WIPO itself in a 2024 publication suggested (at 25) that, “As part of a holistic approach to AI regulation, policymakers may want to consider the economic incentives they would like to set in the field of AI innovation. IP laws can then be fine-tuned to achieve these outcomes…. Policymakers should think beyond the binary question of whether an AI system can or should be named as the inventor on a patent application or not,” or the author of a copyright or not. The thought here was that a more detailed drawing of the analogy to the Plant Patent Act was necessary because we need to avoid putting all our hopes into stretching the existing copyright and patent boxes to house such rights. Perhaps we must simply start to think outside those boxes and find another name, another way to give statutory protections to those who do painstaking, long work of generating works through progressive prompting of generative AI, and who make the ultimate creative decision of when a work is complete. We need, as WIPO noted (at 26), to be “considering a broader range of options,” from (i) allowing only humans to be inventors or authors (at 26-27), (ii) to revising patent/copyright laws to allow an AI system to be named as a sole or co-inventor or author (at 28-29), (iii) to revising patent/copyright laws to require a person to be named, while recording the contribution of an AI system (at 29), (iv) to establishing a sui generis law for AI‑generated inventions and works of authorship (at 30). The right answer lies on this continuum and is probably closer to the last two items than those that preceded them.

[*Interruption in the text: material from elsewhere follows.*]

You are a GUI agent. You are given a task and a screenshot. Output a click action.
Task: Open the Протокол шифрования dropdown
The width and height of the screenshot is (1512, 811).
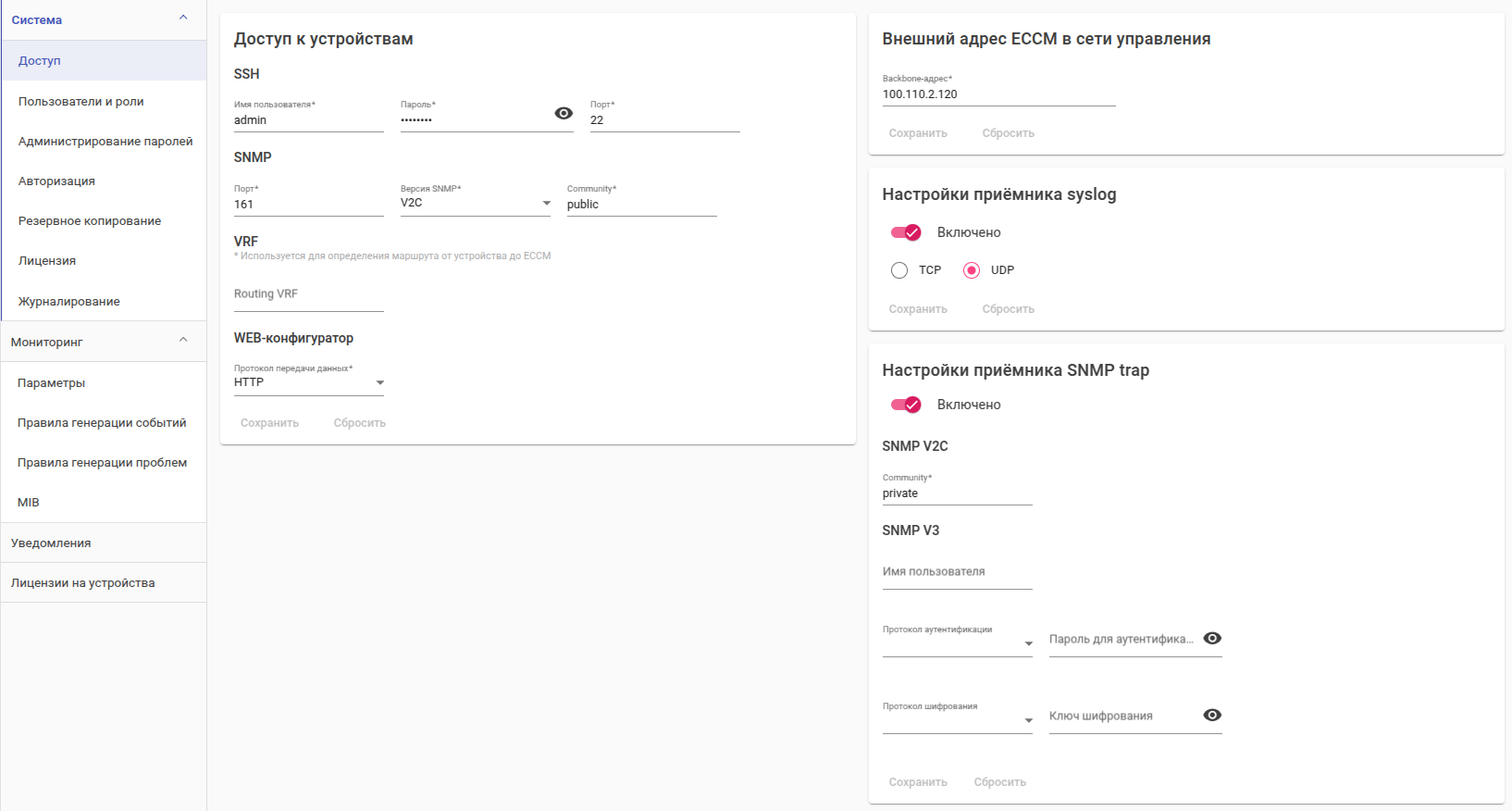point(957,720)
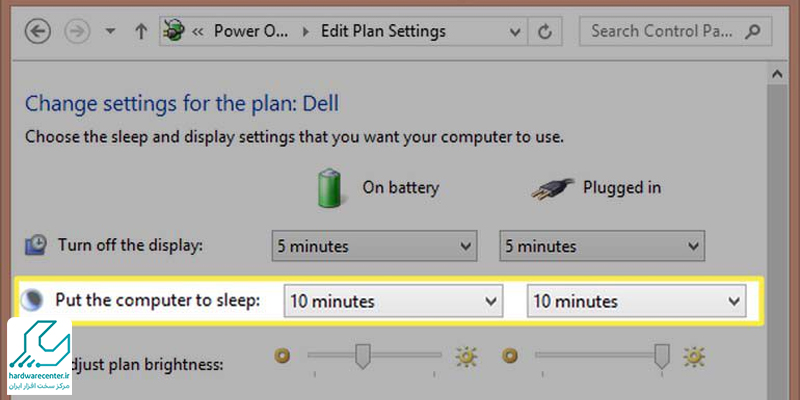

Indeed, the essential human contribution to any generative-AI-assisted work is to know when to stop prompting.  Thus, the human prompter is always an important, defining creator of the work, and never, as I noted previously, a dunsel. As the “mythical incorruptible artist,” Nico Tanner, who burst onto Billions with his Implosion paintings, noted, trusting your “instincts and intuition when it comes to knowing when an artwork is complete” defines what it means to be an artist:

[Nico Tanner:] You know what question really drives me insane… and it happens every goddamned time? It’s “How do you know when it’s finished?”

[Jill:] Yeh, well, sometimes it is hard to tell.

[Wags] …She’s talking about a Jackson Pollock we saw at a gallery.

[Jill:] Yeh.  Why not three splatters less? Or two more?

[Nico Tanner:] That’s what makes Pollock Pollock, right?  He can just stare at it and say “That’s it.  It’s complete. It’s finished.”   That’s what makes you an artist. Otherwise, you’re nothing.

[05X07-The Limitless Sh*t, Billions Transcripts; see also The Limitless Sh*t, YouTube-Paramount Plus]

Tanner knew, even if Jackson Pollock wasn’t so sure.

We can learn something from all of this.

I am done with this blog piece,…not another splatter.